**Work request**
Copy out the data below, all of it, exactly.

**Data extracts**

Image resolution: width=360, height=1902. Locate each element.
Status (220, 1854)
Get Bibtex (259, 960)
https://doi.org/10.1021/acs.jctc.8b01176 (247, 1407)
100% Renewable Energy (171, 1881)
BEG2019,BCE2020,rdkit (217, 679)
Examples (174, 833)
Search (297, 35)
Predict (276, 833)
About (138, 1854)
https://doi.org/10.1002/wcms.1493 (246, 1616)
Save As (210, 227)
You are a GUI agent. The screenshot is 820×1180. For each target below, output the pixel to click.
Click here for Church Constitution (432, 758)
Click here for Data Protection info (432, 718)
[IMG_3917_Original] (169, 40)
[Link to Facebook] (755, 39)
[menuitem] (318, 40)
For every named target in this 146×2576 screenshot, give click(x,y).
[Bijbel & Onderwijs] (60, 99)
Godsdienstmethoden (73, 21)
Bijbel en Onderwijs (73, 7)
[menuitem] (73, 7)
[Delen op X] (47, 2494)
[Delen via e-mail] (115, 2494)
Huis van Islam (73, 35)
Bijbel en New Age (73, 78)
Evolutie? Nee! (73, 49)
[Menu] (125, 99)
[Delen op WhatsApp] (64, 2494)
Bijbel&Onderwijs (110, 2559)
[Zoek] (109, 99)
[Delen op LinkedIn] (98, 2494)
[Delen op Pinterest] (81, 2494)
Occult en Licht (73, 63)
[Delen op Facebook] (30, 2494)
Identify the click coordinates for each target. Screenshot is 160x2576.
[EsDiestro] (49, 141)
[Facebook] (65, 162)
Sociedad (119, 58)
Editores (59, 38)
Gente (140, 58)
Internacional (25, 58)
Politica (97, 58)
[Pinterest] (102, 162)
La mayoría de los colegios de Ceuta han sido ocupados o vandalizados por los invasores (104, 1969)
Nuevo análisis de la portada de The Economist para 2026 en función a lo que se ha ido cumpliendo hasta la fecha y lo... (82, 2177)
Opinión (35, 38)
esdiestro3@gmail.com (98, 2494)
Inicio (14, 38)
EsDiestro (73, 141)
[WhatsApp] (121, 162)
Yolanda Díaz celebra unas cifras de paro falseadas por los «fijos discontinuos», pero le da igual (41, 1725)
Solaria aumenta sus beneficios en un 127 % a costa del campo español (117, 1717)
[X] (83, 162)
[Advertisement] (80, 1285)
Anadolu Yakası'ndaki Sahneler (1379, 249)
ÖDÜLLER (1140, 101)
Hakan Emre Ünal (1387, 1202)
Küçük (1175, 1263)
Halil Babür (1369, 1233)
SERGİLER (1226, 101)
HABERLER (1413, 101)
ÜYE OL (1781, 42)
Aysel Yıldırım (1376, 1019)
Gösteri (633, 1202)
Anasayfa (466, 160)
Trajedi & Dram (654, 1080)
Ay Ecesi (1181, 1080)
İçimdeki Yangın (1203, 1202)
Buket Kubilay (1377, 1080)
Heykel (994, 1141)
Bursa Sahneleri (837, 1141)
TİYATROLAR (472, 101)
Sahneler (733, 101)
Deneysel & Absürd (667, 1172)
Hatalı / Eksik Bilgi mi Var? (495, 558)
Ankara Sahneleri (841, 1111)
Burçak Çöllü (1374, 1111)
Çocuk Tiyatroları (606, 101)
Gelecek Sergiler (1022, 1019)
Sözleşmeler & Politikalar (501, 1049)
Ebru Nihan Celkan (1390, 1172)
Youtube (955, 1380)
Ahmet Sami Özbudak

**Final answer**
Image resolution: width=360, height=1902. Locate each element.
Status (220, 1854)
Get Bibtex (259, 960)
https://doi.org/10.1021/acs.jctc.8b01176 (247, 1407)
100% Renewable Energy (171, 1881)
BEG2019,BCE2020,rdkit (217, 679)
Examples (174, 833)
Search (297, 35)
Predict (276, 833)
About (138, 1854)
https://doi.org/10.1002/wcms.1493 (246, 1616)
Save As (210, 227)
You are a GUI agent. The screenshot is 820×1180. For each target below, output the pixel to click.
Click here for Church Constitution (432, 758)
Click here for Data Protection info (432, 718)
[IMG_3917_Original] (169, 40)
[Link to Facebook] (755, 39)
[menuitem] (318, 40)
For every named target in this 146×2576 screenshot, give click(x,y).
[Bijbel & Onderwijs] (60, 99)
Godsdienstmethoden (73, 21)
Bijbel en Onderwijs (73, 7)
[menuitem] (73, 7)
[Delen op X] (47, 2494)
[Delen via e-mail] (115, 2494)
Huis van Islam (73, 35)
Bijbel en New Age (73, 78)
Evolutie? Nee! (73, 49)
[Menu] (125, 99)
[Delen op WhatsApp] (64, 2494)
Bijbel&Onderwijs (110, 2559)
[Zoek] (109, 99)
[Delen op LinkedIn] (98, 2494)
[Delen op Pinterest] (81, 2494)
Occult en Licht (73, 63)
[Delen op Facebook] (30, 2494)
Identify the click coordinates for each target. Screenshot is 160x2576.
[EsDiestro] (49, 141)
[Facebook] (65, 162)
Sociedad (119, 58)
Editores (59, 38)
Gente (140, 58)
Internacional (25, 58)
Politica (97, 58)
[Pinterest] (102, 162)
La mayoría de los colegios de Ceuta han sido ocupados o vandalizados por los invasores (104, 1969)
Nuevo análisis de la portada de The Economist para 2026 en función a lo que se ha ido cumpliendo hasta la fecha y lo... (82, 2177)
Opinión (35, 38)
esdiestro3@gmail.com (98, 2494)
Inicio (14, 38)
EsDiestro (73, 141)
[WhatsApp] (121, 162)
Yolanda Díaz celebra unas cifras de paro falseadas por los «fijos discontinuos», pero le da igual (41, 1725)
Solaria aumenta sus beneficios en un 127 % a costa del campo español (117, 1717)
[X] (83, 162)
[Advertisement] (80, 1285)
Anadolu Yakası'ndaki Sahneler (1379, 249)
ÖDÜLLER (1140, 101)
Hakan Emre Ünal (1387, 1202)
Küçük (1175, 1263)
Halil Babür (1369, 1233)
SERGİLER (1226, 101)
HABERLER (1413, 101)
ÜYE OL (1781, 42)
Aysel Yıldırım (1376, 1019)
Gösteri (633, 1202)
Anasayfa (466, 160)
Trajedi & Dram (654, 1080)
Ay Ecesi (1181, 1080)
İçimdeki Yangın (1203, 1202)
Buket Kubilay (1377, 1080)
Heykel (994, 1141)
Bursa Sahneleri (837, 1141)
TİYATROLAR (472, 101)
Sahneler (733, 101)
Deneysel & Absürd (667, 1172)
Hatalı / Eksik Bilgi mi Var? (495, 558)
Ankara Sahneleri (841, 1111)
Burçak Çöllü (1374, 1111)
Çocuk Tiyatroları (606, 101)
Gelecek Sergiler (1022, 1019)
Sözleşmeler & Politikalar (501, 1049)
Ebru Nihan Celkan (1390, 1172)
Youtube (955, 1380)
Ahmet Sami Özbudak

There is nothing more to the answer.